Lalu ada sisi amalnya. Menyumbangkan token SHIB senilai 1,2 miliar USD untuk bantuan COVID di India pada 2021, lalu 15 juta USD ke yayasan malaria di 2023. Minimalisme pribadi bertemu dengan kemurahan hati publik—itulah pola yang ada.
Hubungannya dengan regulasi di Singapura juga cukup seimbang. Setelah kekacauan Terra/Luna di 2022, dia secara terbuka mendukung dorongan regulasi stablecoin dari Monetary Authority of Singapore sambil juga mengadvokasi aturan yang tidak membunuh inovasi yang sebenarnya. Pendekatan 'doktrin tengah' ini tampaknya menjadi panduan dalam beroperasi.
Baru-baru ini, pembicaraan publiknya beralih ke etika teknologi dan konsep yang disebut 'Decentralized Society'—menekankan bahwa blockchain harus melayani kesejahteraan sosial, bukan spekulasi keuangan. Daftar bacaan dia tampaknya menunjukkan lebih banyak filsafat politik sekarang.
Yang paling mencengangkan bagi saya adalah bahwa gaya hidup Vitalik Buterin di Singapura bukan tentang menjadi tertutup—ini adalah pilihan sadar melawan komersialisasi berlebihan dari crypto. Sementara proyek-proyek sedang hype dan mencairkan keuntungan jangka pendek, dia tetap fokus pada pekerjaan teknis yang sebenarnya. 'Ketidakterlihatannya' bukan pelarian; itu kendali atas waktu dan perhatiannya.

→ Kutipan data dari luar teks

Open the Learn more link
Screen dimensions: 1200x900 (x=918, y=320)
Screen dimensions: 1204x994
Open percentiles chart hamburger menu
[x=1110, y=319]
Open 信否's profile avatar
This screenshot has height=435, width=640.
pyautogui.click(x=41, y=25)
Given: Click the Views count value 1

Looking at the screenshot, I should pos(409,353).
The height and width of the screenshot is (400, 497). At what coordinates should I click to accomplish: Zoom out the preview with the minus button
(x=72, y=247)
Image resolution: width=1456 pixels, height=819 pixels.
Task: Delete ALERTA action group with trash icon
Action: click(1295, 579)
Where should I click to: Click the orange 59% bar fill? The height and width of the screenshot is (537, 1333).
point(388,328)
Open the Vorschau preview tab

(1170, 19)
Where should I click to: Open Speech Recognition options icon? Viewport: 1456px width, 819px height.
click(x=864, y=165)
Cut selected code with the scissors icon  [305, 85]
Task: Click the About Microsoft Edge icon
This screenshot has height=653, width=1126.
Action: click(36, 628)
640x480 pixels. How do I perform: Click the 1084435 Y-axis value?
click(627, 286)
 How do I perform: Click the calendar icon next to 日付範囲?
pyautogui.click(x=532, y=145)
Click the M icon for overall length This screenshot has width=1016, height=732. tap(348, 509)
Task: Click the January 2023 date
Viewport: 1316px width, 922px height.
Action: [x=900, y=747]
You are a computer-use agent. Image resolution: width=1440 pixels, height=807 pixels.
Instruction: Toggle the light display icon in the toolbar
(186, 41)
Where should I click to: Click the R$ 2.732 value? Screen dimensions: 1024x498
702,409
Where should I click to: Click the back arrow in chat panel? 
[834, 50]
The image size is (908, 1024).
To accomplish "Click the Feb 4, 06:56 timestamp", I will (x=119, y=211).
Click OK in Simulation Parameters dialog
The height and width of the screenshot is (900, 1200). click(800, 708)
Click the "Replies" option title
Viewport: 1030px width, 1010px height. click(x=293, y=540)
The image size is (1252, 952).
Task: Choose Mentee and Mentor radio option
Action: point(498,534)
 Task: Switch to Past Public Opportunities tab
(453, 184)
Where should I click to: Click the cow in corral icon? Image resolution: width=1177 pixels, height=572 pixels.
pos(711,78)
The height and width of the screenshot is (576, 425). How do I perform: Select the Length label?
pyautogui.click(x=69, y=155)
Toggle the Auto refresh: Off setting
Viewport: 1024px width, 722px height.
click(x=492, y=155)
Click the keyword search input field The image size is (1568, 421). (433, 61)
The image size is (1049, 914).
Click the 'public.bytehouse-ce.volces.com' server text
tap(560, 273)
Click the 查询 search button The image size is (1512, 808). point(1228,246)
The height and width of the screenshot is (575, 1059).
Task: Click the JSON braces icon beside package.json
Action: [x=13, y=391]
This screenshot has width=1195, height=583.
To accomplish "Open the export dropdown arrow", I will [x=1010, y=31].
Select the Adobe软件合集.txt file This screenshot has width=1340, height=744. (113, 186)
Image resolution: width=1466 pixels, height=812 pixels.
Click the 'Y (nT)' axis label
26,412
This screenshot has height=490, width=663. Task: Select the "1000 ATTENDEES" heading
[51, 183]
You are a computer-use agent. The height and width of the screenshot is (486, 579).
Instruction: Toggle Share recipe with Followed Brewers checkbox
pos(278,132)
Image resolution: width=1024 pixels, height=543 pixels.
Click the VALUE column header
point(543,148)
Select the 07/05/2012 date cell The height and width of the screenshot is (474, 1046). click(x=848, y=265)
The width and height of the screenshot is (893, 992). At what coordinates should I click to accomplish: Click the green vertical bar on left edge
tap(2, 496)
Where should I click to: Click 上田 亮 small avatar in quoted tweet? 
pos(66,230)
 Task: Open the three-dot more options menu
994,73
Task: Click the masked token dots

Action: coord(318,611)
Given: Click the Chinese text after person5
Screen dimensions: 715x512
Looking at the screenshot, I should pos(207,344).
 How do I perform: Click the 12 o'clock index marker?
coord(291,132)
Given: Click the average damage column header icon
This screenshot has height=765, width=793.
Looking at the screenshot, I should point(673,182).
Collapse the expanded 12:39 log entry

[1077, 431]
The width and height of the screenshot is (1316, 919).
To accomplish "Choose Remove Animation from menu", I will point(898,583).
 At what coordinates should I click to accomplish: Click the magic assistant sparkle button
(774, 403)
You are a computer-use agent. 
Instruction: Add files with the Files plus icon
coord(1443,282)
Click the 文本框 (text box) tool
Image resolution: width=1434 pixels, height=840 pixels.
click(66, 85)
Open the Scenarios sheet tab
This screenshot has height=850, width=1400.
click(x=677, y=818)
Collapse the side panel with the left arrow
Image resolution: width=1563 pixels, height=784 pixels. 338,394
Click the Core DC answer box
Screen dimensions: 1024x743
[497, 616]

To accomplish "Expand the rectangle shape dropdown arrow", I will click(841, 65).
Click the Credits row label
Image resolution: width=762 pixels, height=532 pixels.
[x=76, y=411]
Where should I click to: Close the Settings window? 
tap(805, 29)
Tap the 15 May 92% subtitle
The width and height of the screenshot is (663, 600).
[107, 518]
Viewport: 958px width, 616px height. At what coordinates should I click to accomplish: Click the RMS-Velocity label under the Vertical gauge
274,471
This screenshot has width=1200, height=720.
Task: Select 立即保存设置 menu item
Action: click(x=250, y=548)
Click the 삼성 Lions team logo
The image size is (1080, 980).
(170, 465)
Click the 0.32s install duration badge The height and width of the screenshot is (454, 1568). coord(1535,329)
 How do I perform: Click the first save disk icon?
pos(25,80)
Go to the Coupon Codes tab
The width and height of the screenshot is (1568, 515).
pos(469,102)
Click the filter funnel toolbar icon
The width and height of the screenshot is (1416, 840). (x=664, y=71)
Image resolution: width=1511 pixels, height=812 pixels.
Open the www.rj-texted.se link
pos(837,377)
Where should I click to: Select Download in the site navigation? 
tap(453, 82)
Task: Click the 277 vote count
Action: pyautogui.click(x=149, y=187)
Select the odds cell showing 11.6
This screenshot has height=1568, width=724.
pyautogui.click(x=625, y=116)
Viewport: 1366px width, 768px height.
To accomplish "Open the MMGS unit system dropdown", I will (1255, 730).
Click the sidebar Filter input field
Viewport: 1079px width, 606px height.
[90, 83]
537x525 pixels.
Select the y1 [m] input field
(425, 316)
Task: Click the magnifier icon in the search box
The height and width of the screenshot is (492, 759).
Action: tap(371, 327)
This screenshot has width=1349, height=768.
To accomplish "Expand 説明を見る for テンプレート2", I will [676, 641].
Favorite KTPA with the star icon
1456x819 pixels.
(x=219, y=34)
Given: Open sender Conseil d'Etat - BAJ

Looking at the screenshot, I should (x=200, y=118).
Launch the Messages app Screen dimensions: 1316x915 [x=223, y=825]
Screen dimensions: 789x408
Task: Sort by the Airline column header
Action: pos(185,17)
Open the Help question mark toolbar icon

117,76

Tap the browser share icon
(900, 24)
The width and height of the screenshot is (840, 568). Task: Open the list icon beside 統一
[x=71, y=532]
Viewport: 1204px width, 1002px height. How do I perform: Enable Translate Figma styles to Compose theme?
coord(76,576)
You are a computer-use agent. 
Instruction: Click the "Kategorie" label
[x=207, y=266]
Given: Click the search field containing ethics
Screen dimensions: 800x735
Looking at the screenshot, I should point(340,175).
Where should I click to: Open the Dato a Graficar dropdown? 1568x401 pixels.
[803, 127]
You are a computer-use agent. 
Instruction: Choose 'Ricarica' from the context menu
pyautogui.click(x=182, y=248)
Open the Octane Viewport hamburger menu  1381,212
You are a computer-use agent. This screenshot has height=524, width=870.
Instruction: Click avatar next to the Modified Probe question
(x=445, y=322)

Dalam industri yang terobsesi dengan eksposur, dia membuktikan bahwa pengaruh nyata mungkin sebenarnya berasal dari mengetahui kapan harus diam.
Kira-kira pelajaran di sini adalah: di tengah kegilaan teknologi ini, menjaga kemanusiaan dan integritas intelektual mungkin lebih berharga daripada siklus hype apa pun. Vitalik Buterin di Singapura pada dasarnya adalah studi kasus tentang itu.